## Data to examine
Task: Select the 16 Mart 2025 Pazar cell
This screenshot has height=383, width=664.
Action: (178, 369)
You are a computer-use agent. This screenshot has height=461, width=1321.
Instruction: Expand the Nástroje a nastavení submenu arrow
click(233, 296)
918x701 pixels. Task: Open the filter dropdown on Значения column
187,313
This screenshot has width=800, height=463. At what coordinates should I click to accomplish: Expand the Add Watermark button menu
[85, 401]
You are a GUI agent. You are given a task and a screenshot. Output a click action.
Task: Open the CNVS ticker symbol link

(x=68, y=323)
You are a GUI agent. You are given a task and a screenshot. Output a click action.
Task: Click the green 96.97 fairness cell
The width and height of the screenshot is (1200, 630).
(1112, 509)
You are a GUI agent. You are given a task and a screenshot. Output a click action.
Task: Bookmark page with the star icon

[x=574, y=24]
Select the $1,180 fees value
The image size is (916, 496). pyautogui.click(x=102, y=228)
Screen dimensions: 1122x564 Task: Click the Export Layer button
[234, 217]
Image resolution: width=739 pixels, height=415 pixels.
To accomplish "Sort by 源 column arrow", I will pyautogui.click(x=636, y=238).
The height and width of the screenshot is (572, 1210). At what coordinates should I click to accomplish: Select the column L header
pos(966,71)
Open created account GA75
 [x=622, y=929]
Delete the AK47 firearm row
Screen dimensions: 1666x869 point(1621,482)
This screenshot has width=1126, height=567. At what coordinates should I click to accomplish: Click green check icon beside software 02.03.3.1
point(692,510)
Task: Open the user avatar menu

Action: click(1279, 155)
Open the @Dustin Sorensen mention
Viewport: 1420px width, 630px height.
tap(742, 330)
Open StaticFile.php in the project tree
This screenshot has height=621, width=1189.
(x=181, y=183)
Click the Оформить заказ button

## What this task involves
In the entries above, find every line holding the word "cell" and copy it out.

## Exercise solution
Task: Select the 16 Mart 2025 Pazar cell
Task: Click the green 96.97 fairness cell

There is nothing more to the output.